§ Task requirements: All lines in the material with the string "computer" should be listed.
__________________________________________________
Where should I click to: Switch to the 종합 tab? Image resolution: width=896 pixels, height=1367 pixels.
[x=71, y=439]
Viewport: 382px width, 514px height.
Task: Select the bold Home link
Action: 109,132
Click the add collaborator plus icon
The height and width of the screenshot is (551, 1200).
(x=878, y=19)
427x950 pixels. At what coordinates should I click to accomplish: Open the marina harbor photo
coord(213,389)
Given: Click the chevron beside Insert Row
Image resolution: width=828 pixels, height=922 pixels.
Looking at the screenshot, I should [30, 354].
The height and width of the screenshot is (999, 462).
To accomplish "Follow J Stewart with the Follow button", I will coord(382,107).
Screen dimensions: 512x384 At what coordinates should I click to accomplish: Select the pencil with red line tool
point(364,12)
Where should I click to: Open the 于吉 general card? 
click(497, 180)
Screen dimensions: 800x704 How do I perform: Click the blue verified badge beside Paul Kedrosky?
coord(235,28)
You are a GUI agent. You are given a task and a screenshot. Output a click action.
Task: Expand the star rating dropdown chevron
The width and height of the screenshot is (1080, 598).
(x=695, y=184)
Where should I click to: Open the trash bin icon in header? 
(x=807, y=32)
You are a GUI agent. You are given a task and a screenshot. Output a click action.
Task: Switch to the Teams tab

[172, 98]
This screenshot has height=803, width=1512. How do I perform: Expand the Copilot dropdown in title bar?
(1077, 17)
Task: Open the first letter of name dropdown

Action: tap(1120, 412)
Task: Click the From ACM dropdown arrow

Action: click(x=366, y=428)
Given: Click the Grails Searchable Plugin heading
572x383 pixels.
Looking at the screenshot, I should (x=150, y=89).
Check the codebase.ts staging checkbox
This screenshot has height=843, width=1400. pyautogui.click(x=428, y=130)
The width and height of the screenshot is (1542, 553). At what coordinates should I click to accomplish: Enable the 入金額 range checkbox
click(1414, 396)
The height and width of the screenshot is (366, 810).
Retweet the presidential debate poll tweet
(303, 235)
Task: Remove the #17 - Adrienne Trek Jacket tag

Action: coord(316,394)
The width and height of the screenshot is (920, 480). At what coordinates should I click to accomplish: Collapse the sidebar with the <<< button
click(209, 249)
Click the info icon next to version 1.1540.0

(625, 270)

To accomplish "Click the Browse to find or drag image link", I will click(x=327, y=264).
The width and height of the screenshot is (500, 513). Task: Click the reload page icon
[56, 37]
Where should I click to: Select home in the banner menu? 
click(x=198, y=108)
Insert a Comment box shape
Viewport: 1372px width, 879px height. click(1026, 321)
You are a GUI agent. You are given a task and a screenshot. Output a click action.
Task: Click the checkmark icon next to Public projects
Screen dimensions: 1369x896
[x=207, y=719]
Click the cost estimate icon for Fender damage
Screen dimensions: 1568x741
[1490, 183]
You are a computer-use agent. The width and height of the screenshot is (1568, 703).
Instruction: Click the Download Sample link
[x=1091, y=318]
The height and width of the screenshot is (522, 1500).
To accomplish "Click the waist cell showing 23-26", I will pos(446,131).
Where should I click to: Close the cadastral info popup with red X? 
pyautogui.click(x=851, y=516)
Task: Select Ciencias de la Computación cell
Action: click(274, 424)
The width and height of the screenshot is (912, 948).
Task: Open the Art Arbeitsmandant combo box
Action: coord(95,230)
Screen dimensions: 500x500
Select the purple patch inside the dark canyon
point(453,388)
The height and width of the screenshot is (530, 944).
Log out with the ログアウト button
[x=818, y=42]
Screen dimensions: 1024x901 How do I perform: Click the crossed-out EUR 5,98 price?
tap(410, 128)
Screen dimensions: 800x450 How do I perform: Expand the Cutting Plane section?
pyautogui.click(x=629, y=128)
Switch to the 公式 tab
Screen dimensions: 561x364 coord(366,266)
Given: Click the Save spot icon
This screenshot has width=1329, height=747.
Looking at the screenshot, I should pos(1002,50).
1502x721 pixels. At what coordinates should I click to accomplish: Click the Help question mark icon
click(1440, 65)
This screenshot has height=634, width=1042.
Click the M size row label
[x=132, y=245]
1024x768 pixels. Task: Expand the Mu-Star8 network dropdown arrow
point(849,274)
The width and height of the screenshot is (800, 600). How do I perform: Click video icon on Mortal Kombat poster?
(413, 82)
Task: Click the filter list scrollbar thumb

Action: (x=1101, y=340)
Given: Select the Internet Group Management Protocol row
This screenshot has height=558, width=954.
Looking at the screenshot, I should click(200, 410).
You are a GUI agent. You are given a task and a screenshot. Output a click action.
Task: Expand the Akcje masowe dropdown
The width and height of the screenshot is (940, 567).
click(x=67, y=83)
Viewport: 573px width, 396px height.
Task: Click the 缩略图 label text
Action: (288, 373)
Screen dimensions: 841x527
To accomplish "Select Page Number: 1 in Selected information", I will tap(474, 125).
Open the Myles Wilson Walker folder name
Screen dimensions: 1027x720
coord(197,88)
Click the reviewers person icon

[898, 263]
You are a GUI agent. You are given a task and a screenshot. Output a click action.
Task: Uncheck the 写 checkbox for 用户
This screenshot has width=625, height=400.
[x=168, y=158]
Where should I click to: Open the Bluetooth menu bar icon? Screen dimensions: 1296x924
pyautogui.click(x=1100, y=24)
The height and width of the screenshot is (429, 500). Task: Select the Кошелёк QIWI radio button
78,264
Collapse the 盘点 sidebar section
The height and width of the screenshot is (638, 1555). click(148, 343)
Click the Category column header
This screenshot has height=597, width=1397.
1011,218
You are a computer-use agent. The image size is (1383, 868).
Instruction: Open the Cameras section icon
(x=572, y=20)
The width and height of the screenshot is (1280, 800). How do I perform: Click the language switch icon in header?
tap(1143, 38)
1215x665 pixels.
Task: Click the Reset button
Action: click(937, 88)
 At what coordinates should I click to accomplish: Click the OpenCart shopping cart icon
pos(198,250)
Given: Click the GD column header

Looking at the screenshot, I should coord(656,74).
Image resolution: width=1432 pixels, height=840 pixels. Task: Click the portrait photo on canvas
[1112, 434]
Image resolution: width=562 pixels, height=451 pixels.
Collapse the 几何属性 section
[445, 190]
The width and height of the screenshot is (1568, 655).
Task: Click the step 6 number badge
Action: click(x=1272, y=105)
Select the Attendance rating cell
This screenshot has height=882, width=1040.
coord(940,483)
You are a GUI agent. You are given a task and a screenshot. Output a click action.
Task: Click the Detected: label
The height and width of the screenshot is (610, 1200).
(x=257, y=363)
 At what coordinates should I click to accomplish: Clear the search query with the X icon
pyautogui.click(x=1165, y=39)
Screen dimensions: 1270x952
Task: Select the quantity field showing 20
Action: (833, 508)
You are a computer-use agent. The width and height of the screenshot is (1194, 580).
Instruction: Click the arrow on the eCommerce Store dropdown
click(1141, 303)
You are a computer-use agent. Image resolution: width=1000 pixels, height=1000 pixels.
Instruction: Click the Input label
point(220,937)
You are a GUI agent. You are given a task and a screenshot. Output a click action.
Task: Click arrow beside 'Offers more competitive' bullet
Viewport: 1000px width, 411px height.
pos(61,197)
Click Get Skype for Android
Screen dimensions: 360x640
__________________________________________________
§ Reply:
You are a computer-use agent. The width and height of the screenshot is (1568, 703).
You are a computer-use agent. The image size is (1383, 868).
You are a computer-use agent. The width and height of the screenshot is (1194, 580).
You are a computer-use agent. Image resolution: width=1000 pixels, height=1000 pixels.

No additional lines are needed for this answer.